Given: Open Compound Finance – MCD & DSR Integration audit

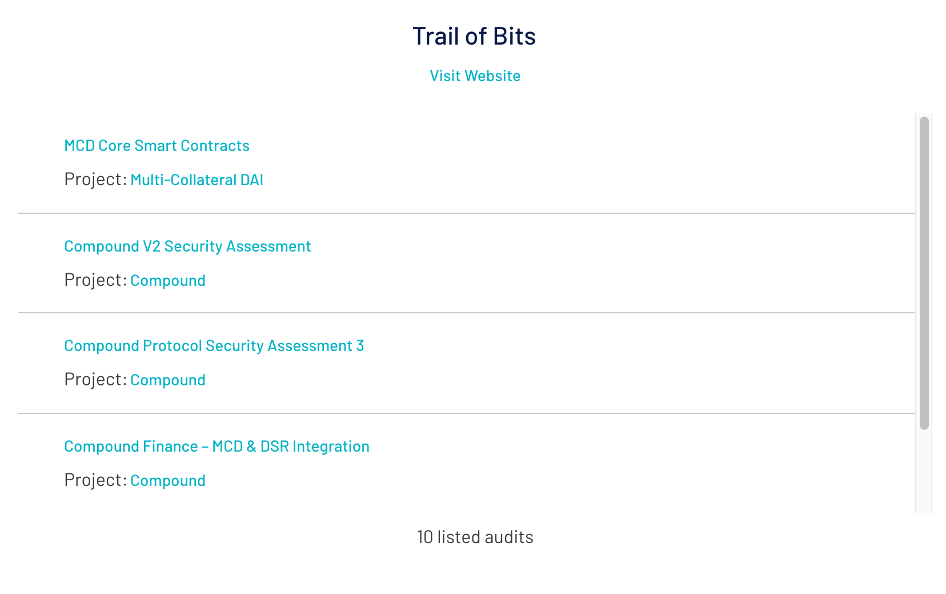Looking at the screenshot, I should [x=217, y=446].
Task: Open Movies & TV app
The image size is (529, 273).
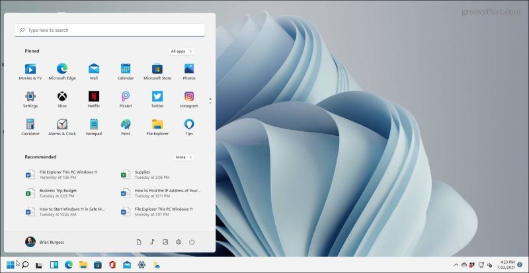Action: click(x=30, y=70)
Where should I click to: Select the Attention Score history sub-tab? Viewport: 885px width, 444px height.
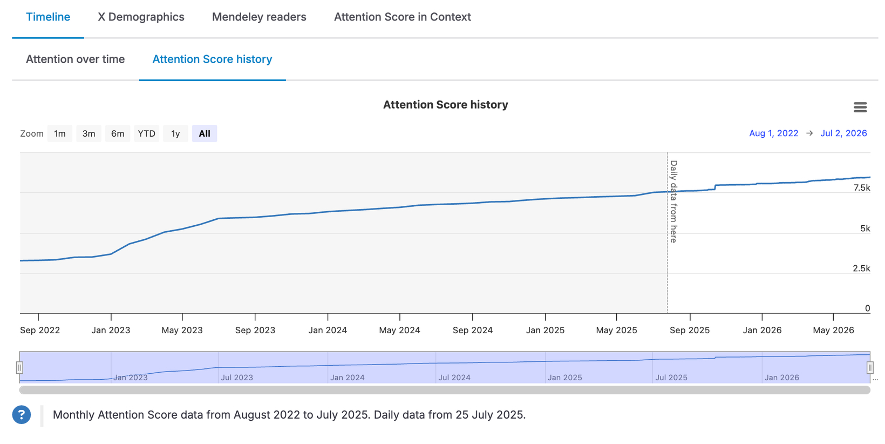(x=212, y=59)
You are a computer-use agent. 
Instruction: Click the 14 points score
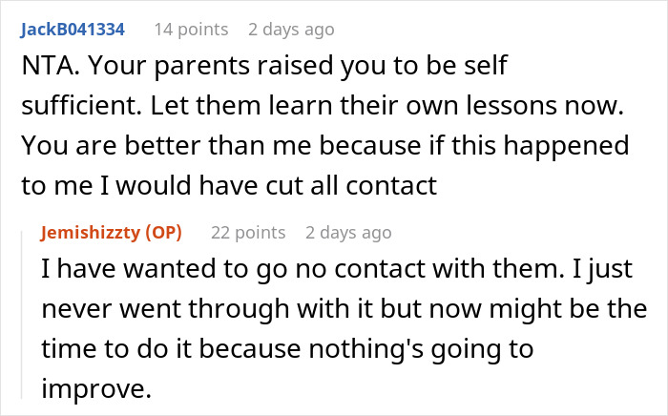(191, 30)
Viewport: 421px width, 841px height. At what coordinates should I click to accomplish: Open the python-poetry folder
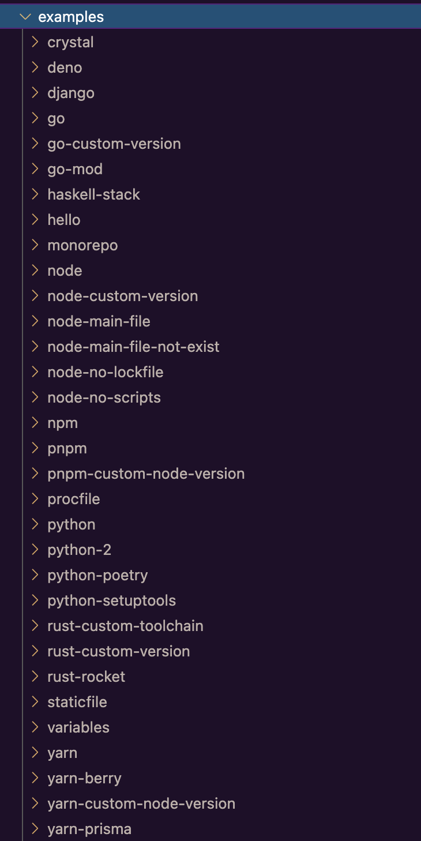tap(97, 575)
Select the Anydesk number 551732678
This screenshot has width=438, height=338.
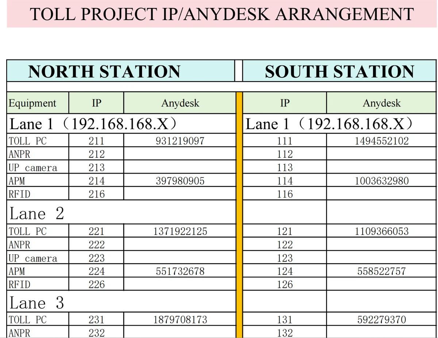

####################

• Description of the task:
In your copy, reproduce the data above exactly and skip every picture.

• Task response:
Given: Open Compound Finance – MCD & DSR Integration audit

Looking at the screenshot, I should [x=217, y=446].
Task: Open Movies & TV app
The image size is (529, 273).
Action: click(x=30, y=70)
Where should I click to: Select the Attention Score history sub-tab? Viewport: 885px width, 444px height.
(x=212, y=59)
You are a computer-use agent. 
Instruction: Click the 14 points score
(191, 30)
Viewport: 421px width, 841px height. At what coordinates should I click to accomplish: Open the python-poetry folder
tap(97, 575)
Select the Anydesk number 551732678
This screenshot has width=438, height=338.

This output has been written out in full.